Ok, I don't want to be a trader to my fellow diet bloggers..but it seems that most of them are not posting or just posting a little. I know the holidays are stressful and busy, but I think I need to blog because of that more. I also am new to blogging and do not have a super busy schedule or kids. I am just whining because I miss their blogging :(. I miss reading about their adventures in the world of food and excercise. I hope it returns to normal soon, they motivate me so much.
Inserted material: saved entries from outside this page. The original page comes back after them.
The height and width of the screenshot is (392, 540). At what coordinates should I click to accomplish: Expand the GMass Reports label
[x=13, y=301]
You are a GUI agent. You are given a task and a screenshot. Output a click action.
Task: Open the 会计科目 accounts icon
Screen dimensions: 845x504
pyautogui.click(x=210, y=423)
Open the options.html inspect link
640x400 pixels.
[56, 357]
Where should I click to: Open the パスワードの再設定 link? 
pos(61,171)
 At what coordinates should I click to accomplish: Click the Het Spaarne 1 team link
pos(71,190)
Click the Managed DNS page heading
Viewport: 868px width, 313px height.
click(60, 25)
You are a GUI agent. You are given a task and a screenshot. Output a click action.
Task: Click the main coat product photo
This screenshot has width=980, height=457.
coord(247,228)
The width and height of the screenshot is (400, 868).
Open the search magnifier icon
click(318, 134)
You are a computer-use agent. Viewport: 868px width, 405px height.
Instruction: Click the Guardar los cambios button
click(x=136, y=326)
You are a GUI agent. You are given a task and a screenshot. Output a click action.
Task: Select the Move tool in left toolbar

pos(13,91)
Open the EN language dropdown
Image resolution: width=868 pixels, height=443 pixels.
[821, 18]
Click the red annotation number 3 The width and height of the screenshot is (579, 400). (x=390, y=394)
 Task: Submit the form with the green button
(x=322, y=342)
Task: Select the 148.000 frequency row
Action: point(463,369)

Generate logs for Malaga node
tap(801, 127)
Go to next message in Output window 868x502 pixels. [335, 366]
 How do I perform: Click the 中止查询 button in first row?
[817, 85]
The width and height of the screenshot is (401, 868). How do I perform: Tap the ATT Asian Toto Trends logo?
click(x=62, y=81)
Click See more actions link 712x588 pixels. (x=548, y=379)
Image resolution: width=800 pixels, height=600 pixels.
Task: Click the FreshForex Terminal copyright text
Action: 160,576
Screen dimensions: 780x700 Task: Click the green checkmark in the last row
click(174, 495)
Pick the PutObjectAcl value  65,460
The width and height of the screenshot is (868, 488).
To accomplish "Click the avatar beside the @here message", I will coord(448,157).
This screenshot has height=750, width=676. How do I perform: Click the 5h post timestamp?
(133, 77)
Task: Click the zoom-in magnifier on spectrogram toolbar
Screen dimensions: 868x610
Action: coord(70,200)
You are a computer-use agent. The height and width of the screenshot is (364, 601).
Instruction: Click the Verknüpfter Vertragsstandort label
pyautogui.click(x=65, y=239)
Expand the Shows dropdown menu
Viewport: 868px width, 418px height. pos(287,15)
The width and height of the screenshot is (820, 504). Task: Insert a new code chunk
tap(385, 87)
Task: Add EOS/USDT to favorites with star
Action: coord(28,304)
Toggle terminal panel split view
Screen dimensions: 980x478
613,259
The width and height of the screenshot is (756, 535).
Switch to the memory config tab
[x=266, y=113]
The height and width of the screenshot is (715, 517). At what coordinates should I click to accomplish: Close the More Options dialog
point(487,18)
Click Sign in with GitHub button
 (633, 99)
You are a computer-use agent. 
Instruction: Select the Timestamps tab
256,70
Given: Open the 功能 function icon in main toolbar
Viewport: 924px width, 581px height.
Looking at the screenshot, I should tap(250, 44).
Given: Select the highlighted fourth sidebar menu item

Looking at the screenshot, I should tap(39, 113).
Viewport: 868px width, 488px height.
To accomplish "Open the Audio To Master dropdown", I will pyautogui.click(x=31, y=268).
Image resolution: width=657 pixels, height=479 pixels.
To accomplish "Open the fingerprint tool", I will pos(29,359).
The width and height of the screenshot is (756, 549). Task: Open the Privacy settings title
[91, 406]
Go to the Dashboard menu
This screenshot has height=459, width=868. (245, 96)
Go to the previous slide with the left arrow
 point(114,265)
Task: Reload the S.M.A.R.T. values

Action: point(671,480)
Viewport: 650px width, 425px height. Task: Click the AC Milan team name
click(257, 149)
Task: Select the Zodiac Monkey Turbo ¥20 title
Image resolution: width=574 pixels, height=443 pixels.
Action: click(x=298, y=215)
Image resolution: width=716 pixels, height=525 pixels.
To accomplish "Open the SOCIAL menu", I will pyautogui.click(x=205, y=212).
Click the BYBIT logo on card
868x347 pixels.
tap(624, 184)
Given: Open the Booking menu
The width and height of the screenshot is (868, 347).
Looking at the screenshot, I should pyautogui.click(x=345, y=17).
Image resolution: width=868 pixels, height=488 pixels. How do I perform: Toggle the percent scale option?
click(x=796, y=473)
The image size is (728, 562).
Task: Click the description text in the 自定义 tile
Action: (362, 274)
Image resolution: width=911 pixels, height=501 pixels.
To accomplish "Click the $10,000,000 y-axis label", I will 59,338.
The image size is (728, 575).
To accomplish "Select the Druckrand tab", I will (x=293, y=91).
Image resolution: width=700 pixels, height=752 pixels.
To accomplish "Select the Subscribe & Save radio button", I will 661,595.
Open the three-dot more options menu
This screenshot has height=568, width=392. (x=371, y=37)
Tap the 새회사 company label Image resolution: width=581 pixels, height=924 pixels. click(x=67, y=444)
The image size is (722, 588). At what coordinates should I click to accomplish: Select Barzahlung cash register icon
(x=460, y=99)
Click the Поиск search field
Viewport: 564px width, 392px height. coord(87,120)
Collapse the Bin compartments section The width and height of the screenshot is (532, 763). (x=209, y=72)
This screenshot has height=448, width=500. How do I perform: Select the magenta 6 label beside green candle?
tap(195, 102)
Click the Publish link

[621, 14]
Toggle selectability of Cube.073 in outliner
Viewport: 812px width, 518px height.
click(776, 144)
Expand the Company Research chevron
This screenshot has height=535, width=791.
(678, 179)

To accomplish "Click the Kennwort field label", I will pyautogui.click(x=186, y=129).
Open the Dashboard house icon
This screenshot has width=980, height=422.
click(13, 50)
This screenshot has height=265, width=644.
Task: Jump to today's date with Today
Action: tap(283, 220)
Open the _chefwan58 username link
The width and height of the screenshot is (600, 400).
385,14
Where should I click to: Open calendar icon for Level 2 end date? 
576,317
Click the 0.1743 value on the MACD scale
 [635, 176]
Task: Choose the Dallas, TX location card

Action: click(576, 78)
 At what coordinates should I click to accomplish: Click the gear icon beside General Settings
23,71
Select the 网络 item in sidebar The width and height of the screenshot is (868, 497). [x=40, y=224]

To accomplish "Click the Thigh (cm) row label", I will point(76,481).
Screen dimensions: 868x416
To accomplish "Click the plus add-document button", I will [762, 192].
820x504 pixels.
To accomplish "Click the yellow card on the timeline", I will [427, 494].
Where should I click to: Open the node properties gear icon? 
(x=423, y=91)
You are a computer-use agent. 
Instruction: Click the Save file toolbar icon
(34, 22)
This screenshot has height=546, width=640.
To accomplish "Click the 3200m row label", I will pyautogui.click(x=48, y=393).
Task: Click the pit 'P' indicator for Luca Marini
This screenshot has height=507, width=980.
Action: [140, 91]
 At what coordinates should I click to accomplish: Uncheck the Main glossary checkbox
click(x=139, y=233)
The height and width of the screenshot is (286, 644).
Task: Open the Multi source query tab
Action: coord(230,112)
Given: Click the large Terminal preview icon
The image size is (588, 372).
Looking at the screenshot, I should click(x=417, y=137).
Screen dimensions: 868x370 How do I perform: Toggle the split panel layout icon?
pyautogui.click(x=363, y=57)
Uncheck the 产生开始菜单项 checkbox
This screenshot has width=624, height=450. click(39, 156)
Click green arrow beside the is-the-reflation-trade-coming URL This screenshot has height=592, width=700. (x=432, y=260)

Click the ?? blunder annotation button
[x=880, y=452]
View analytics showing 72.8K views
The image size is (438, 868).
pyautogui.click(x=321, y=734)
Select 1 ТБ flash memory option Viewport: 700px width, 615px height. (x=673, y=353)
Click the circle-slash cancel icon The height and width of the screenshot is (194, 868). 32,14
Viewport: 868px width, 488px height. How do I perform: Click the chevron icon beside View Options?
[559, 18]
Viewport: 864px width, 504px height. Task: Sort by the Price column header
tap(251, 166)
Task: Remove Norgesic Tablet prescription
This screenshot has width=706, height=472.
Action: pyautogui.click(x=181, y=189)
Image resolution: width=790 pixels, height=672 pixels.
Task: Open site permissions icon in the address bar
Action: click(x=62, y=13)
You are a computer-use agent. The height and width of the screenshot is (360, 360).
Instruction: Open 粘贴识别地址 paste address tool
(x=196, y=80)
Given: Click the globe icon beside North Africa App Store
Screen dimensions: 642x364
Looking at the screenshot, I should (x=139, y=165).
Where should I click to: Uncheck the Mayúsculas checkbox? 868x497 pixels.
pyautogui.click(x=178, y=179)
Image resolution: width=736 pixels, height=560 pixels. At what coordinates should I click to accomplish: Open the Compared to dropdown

So onto the fact that it is Friday and everyone seems to be in a bad mood around me. I am in a fine mood, but ready for the weekend. I forgot how yucky snow is, and how cold it gets. I never want to get up to excercise in the mornings lately. I did today though, so I am proud of myself. The bed seems a bit more cozy when the air is cold then it did before the winter. I miss nice weather already.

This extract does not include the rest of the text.